### Okuma Parçası

Buraya kadar ahlakın darwinci kökeni ve bu süreçte ortaya çıkan yan ürünleri ele aldık. Dawkins son olarak Harvard’lı bir biyolog olan Marc Hauser’in yaptığı düşünce deneyleri üzerinden kendi evrimci ahlak görüşünü temellendirmeye çalışıyor. Hauser, “durdurulamayan bir tren bir yol ayrımına gelmiştir, bir tarafta beş kişi diğer tarafta bir kişi tuzağa düşmüştür, treni hangi tarafa sürersiniz?” veya “bir odada organ nakli bekleyen ve ölmek üzere olan beş hasta var, bir tane de sağlıklı adam var, beş kişiyi kurtarmak adına sağlıklı adamı öldürüp organalrını hastalarına verir misiniz?” gibi sorular hazırlamıştır. Bu sorulara, sorulan kişide ahlaki ikilemi artıracak daha fazla detaylar eklemiştir. Farklı özelliklere sahip insanlarda sorulara alınan cevaplar genellikle aynı olmuştur. Dawkins bu sonucun tam da eğer “beyinlerimize kazınmış” bir ahlaki eğilim varsa beklememiz gereken bir sonuç olduğu yorumunu yapmıştır. Hauser de milyonlarca yıl boyunca evrimleşmiş zihinlerimizin bir yeteneği olarak görmüştür bu sonuçları. Dawkins, düşünce deneylerine verilen cevaplar üzerinden cevap verenlerin detaylıca düşünmeyip ahlaki sezgilerle hareket ettiklerini savunmaktadır. Bu noktada Kant’ın ahlaki mutlak anlayışını da eleşiren Dawkins kantçı ahlakı, ahlakın kökeni olması ihtimali bakımından eler. Kant’a göre ahlaki eylemler rasyoneldirler. Sırf rasyonel oldukları için sonuçlarına bakmadan yapılmalıdırlar. Kant, rasyonellik üzerinden bir evrensel ahlak anlayışı kurmaya çalışır. Bu durumda Dawkins, düşünce deneylerine verilen cevapların benzer oluşunun rasyonellik ile değil binlerce yıllık evrimsel süreçle zihnimize kazınmış ahlaki eğilimler sebebiyle olduğunu savunur. Çünkü soru yöneltilen kişiler çok düşünmeden sezgisel olarak sorulara cevap vermişlerdir.

######
### Satır Dizisi

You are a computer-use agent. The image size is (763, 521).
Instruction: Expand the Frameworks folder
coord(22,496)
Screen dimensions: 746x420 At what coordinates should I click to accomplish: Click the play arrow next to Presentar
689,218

######

### Görevler:
1/ Okuma parçasına göre aşağıdaki soruları cevaplayınız.
(a) Marc Hauser metinde nasıl tanıtılıyor?
(b) Kant'a göre ahlaki eylemler nasıldır ve neden sonuçlarına bakılmadan yapılmalıdır?
(c) Dawkins, düşünce deneylerine verilen cevapların benzer olmasını neye bağlar?
2/ Satırlar arasından "next" dizgisini içerenlerin her birini seçip tam olarak aktarınız. Büyük-küçük harf ayrımı dikkate alınmalıdır.

### Cevap Anahtarı:
1/
(a) Harvard’lı bir biyolog olarak tanıtılıyor.
(b) Rasyoneldirler ve sırf rasyonel oldukları için sonuçlarına bakılmadan yapılmalıdırlar.
(c) Binlerce yıllık evrimsel süreçle zihnimize kazınmış ahlaki eğilimlere bağlar.

2/
Screen dimensions: 746x420 At what coordinates should I click to accomplish: Click the play arrow next to Presentar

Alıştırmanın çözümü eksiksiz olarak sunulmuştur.